Also we don't have control variable here. If we have, it is very easy to incorporate into ETWFE. Wooldridge used the Mundlak device to incorporate control variables, which is a very simple and intuitive way to do it.
If we do the default setting and plot only post-event estimates:
```{r}
#| message: false
#| warning: false
#| cache: true
model.wool2 = etwfe(
fml = nat_rate_ord ~ 1, # outcome ~ controls
tvar = year, # time variable
gvar = FirstTreat, # group variable
data = df.wool, # dataset
vcov = ~bfs # vcov adjustment (here: clustered)
)
model.wool2
emfx(model.wool2)
mod_es2 = emfx(model.wool, type = "event")
mod_es2
wool.output2 <- mod_es2 |>
filter(event != -1) |>
mutate(Time = event + 1) |>
as.data.frame()
p.wool2 <- esplot(wool.output2, Period = 'Time',Estimate = 'estimate',
SE = 'std.error', xlim = c(0,10))
p.wool2
```
## Staggered DiD with treatment reversal
With treatment reversal (ie., the treated units go back to control), Wooldridge's method still works. However, I don't think package "etwfe" has it implemented.

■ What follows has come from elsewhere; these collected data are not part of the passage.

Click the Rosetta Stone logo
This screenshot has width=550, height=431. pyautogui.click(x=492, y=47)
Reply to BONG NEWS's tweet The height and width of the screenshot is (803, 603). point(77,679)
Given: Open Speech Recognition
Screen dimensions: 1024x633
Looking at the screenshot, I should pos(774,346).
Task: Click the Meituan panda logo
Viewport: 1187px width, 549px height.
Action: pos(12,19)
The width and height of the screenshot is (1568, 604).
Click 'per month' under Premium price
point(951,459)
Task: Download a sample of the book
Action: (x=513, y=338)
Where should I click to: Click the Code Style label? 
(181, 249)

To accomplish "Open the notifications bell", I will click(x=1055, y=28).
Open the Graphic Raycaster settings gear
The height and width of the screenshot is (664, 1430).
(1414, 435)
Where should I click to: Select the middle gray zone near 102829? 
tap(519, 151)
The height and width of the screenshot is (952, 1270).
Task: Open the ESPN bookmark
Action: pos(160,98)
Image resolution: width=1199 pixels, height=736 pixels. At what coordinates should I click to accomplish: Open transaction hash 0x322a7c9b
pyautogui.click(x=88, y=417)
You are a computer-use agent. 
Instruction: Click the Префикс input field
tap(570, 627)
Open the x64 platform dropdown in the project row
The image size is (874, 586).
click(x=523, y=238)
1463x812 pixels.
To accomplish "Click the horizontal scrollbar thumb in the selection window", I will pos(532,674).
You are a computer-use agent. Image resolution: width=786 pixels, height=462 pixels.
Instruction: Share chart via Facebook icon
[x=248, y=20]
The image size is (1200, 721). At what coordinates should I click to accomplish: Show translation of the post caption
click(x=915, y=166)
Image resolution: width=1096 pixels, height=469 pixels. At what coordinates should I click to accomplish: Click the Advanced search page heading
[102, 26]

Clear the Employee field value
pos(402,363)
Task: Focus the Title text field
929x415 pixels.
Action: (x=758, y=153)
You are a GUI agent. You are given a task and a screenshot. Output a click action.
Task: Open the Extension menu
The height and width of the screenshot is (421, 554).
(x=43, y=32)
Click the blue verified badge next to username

So far, packages "fect", "PanelMatch" can handle treatment reversal.
We can probably manually do ETWFE with treatment reversal. See Wooldridge's dropbox for the code in Stata. The basic idea is to treat cohorts as different treatment beginning time and exit time combinations. Then do the same regression with interactions of cohort dummies with the time dummies. It is very flexible. The tricky part is to get the marginal effect and its standard error right.